Summary status of the 11 offer periods commenced pursuant to announcements made on 19 September 2011 as at 01 November 2011:

Parseq Plc
Board of Parseq 'not in a position to recommend the potential offer'. Offeror (Rami Cassis) is approaching major shareholders to obtain their views.
5 day extension granted (to 21 October 2011), further 1 day extension granted (to 24 October 2011), offer made 24 October 2011.

CareTech Holdings Plc
CareTech are actively seeking an offer with a view to a potential MBO. Caretech Board has been granted an extension by the Panel to enable it to finalise the strategic review (with a view to making an offer).
28 day extension granted (to 14 November 2011).

DTZ Holdings Plc
Talks regarding potential offer were supported by the board of DTZ but subsequently broke down.
Did not seek extension from the Panel, offer terminated.

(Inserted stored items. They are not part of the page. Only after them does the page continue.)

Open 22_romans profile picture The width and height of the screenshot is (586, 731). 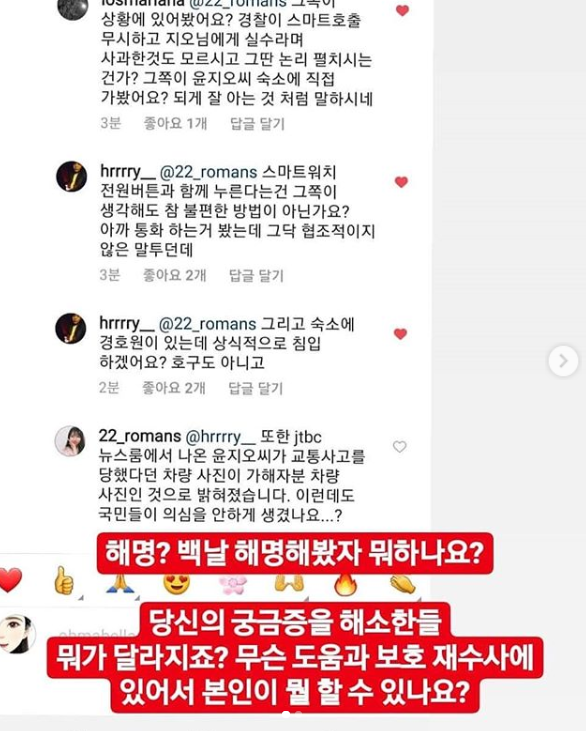pyautogui.click(x=70, y=441)
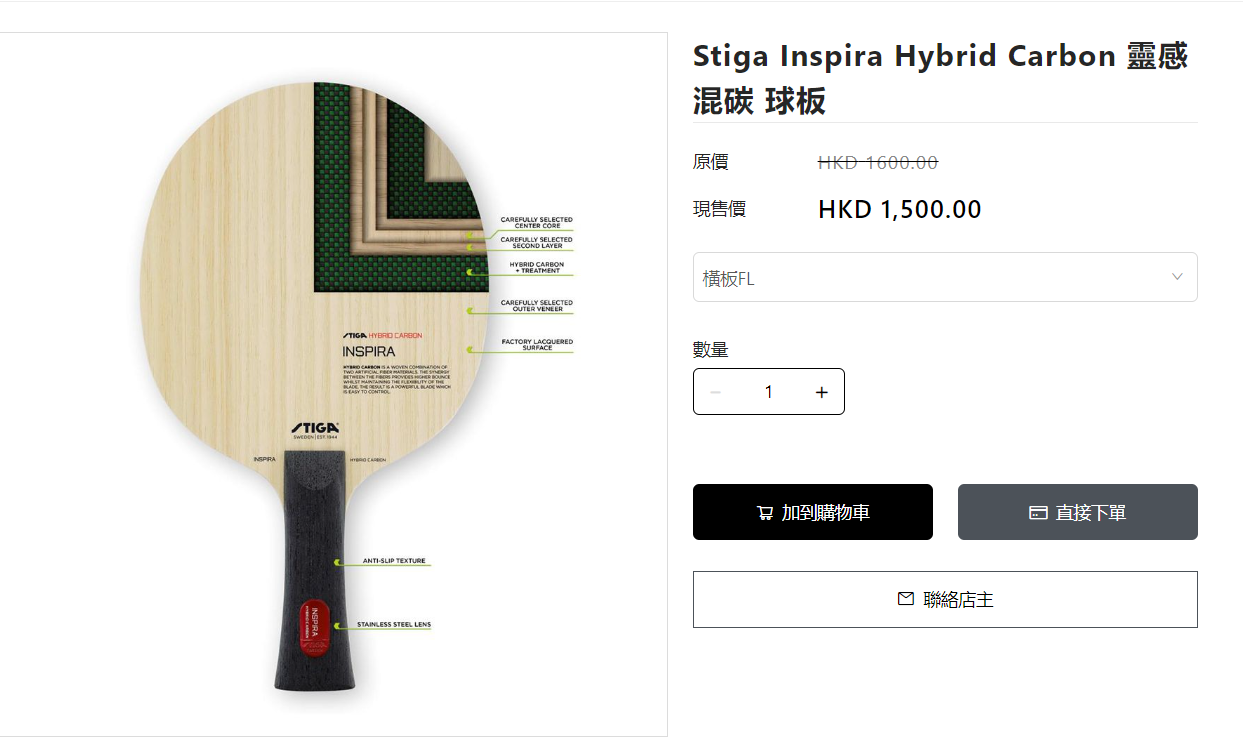The width and height of the screenshot is (1243, 745).
Task: Increase quantity with the plus icon
Action: point(822,392)
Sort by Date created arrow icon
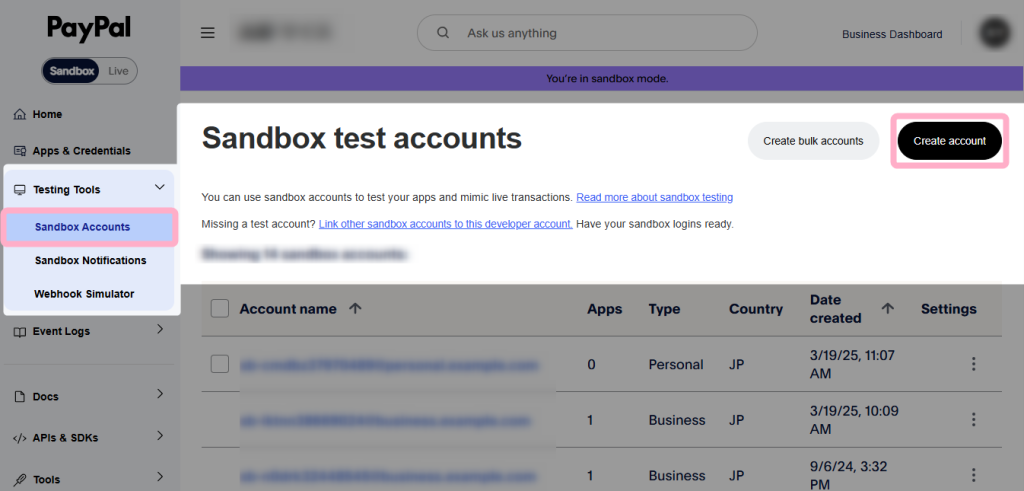 (887, 309)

Invista Foundation Property Trust
Offeror (Picton Property Income Limited) in talks with shareholders, requested further time to allow finalization of the terms.
14 day extension granted (to 31 October 2011), rule 2.8 announcement made, offer terminated.

Merchant Securities Group Plc
Discussions with offeror (Sanlam UK Limited) are at an advanced stage but certain aspects of the possible transaction need to be concluded before Sanlam can announce a firm intention to make an offer.
14 day extension granted (to 31 October 2011), rule 2.7 announcement and cash offer made.

Coolabi plc
Discussions with offeror (North Promotions Limited) require time to complete due diligence and seek further taxation advice.
14 day extension granted (to 31 October 2011), rule 2.7 announcement and cash offer made.

MWB Business Exchange Plc
Offer by MWB Group Holdings Plc recommended by board of MWB Business Exchange Plc. Requested more time to seek clarification on certain aspects of MWB's proposals, to further consider the merits of the proposed offer and to consult with minority shareholders.
28 day extension granted (to 14 November 2011).

Sportingbet Plc
Parties were unable to agree either a suitable structure or one that delivered sufficient value to shareholders in a meaningful timeframe.
Did not seek extension, offer terminated.

THB Group Plc
Certain pre-conditions still remained outstanding. It is anticipated that the negotiations with Offeror (AmWINS Group Inc) will be completed by mid-November.
28 day extension granted (to 14 November 2011).

Mitchells & Butler Plc
Board of Mitchells & Butler indicated it would not support a potential offer on the terms proposed by the Offeror (Piedmont Inc. )
Did not seek extension, offer terminated.

Probability Plc
Talks regarding potential offer were supported by the board of Probability but subsequently broke down.
28 day extension granted (to 14 November 2011) but talks terminated on 2 November 2011 by Offeror (William Hill plc).

Travelzest Plc
Discussions with Offeror (Red Label Vacations Inc.) are at an advanced stage but certain aspects of the possible transaction need to be concluded before Red Label can announce a firm intention to make an offer.
28 day extension granted (to 14 November 2011).

The content of this article does not constitute legal advice and should not be relied on in that way. Specific advice should be sought about your specific circumstances.